== About this exercise ==
Return exactly the lines of the records below, starting at the line that contains "Task: Click the @ mention icon below the post" and ending at the line that contains "has height=327, width=384.", with both of those lines kept.
-- Records shown follows --
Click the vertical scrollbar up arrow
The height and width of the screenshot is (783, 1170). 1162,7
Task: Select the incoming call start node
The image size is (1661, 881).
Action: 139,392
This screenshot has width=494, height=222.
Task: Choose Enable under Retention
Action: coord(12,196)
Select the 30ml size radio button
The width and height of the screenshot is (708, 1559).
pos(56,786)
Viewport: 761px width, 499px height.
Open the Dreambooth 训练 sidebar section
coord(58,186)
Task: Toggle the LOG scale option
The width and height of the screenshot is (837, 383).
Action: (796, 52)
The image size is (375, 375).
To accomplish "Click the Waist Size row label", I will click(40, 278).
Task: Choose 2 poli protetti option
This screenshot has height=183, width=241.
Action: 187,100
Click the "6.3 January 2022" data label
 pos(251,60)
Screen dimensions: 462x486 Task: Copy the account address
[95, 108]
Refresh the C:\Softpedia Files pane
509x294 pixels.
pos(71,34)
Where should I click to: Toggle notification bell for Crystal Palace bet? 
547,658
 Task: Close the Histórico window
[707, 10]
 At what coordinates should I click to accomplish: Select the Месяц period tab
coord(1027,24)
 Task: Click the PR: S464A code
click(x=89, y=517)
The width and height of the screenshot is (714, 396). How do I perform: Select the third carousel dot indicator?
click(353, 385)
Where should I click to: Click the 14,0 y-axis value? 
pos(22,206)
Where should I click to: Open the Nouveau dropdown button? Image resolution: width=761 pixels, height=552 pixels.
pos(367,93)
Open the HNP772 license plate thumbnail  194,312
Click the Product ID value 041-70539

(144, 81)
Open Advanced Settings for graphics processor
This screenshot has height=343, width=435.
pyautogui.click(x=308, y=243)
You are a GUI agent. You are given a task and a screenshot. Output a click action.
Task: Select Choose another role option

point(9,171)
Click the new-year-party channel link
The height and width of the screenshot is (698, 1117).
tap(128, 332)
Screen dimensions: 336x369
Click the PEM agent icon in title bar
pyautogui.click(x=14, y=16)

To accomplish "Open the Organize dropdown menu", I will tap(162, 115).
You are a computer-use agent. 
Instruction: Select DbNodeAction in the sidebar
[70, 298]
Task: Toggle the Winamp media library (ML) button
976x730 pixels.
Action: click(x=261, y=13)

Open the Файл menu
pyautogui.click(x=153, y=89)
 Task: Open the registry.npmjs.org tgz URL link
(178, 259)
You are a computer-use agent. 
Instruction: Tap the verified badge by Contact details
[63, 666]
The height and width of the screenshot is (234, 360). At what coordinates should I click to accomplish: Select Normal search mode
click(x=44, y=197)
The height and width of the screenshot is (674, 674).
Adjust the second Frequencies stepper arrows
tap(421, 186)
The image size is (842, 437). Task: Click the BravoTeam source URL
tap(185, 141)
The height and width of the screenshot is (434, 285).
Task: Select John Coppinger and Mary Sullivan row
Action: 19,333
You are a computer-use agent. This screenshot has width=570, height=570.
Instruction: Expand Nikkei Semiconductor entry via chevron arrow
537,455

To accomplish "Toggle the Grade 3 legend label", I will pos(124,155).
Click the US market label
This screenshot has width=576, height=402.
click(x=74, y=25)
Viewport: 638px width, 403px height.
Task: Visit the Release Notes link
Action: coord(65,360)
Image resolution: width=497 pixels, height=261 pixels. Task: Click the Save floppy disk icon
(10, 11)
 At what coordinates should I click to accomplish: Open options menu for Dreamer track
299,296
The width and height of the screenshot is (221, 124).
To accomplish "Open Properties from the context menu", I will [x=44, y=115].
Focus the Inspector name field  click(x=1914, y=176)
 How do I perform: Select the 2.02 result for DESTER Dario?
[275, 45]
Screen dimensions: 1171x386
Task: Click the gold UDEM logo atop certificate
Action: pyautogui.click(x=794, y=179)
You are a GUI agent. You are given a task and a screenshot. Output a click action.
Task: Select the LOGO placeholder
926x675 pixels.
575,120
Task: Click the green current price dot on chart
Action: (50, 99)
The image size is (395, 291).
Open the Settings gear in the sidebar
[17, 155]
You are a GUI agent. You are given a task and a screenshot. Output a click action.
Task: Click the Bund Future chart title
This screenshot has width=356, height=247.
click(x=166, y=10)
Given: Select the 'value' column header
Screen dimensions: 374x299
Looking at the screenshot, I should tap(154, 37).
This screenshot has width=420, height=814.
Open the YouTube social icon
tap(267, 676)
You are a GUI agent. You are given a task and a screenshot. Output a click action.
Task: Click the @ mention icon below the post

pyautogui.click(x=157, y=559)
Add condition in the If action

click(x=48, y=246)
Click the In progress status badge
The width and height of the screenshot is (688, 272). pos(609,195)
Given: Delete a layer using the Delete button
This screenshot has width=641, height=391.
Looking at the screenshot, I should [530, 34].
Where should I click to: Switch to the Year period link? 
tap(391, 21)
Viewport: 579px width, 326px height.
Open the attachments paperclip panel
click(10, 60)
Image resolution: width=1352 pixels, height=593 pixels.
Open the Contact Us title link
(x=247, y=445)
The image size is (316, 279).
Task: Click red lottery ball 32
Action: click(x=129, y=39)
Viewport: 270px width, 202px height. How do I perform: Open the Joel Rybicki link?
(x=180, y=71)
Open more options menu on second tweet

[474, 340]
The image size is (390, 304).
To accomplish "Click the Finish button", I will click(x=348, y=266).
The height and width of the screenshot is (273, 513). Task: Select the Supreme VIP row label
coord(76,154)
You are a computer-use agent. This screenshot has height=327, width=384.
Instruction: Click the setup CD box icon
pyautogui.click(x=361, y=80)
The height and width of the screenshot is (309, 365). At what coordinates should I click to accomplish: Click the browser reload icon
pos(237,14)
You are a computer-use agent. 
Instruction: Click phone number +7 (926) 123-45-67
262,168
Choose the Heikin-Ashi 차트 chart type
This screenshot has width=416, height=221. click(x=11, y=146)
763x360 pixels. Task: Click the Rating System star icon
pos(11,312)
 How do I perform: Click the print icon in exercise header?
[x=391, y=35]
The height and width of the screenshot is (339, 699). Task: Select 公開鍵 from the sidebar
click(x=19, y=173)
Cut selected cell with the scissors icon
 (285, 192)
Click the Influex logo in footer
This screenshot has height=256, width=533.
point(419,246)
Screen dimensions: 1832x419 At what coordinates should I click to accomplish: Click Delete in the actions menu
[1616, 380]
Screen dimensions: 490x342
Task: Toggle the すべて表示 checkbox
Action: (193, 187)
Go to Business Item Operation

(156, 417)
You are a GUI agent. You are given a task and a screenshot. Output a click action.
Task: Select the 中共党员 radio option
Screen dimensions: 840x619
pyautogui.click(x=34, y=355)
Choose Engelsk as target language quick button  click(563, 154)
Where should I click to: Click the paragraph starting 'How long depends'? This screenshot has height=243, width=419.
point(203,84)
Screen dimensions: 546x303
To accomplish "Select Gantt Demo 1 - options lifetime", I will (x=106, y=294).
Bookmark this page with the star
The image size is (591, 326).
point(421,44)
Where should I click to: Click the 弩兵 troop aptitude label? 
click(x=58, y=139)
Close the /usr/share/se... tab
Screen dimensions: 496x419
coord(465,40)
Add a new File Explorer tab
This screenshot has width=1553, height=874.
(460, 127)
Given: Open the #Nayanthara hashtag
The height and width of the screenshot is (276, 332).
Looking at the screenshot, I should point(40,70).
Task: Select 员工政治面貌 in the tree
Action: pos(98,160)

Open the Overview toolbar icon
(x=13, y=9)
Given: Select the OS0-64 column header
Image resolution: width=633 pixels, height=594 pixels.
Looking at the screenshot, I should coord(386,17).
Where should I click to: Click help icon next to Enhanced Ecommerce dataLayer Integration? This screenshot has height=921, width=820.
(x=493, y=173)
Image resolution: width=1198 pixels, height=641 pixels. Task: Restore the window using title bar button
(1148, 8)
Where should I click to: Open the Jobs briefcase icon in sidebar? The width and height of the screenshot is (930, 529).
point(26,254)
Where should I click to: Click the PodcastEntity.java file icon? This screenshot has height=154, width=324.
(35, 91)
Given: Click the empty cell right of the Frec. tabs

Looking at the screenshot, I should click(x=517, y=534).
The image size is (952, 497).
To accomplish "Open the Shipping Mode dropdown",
-- Records shown concluded --
== Your solution ==
Task: Click the @ mention icon below the post

pyautogui.click(x=157, y=559)
Add condition in the If action

click(x=48, y=246)
Click the In progress status badge
The width and height of the screenshot is (688, 272). pos(609,195)
Given: Delete a layer using the Delete button
This screenshot has width=641, height=391.
Looking at the screenshot, I should [530, 34].
Where should I click to: Switch to the Year period link? 
tap(391, 21)
Viewport: 579px width, 326px height.
Open the attachments paperclip panel
click(10, 60)
Image resolution: width=1352 pixels, height=593 pixels.
Open the Contact Us title link
(x=247, y=445)
The image size is (316, 279).
Task: Click red lottery ball 32
Action: click(x=129, y=39)
Viewport: 270px width, 202px height. How do I perform: Open the Joel Rybicki link?
(x=180, y=71)
Open more options menu on second tweet

[474, 340]
The image size is (390, 304).
To accomplish "Click the Finish button", I will click(x=348, y=266).
The height and width of the screenshot is (273, 513). Task: Select the Supreme VIP row label
coord(76,154)
You are a computer-use agent. This screenshot has height=327, width=384.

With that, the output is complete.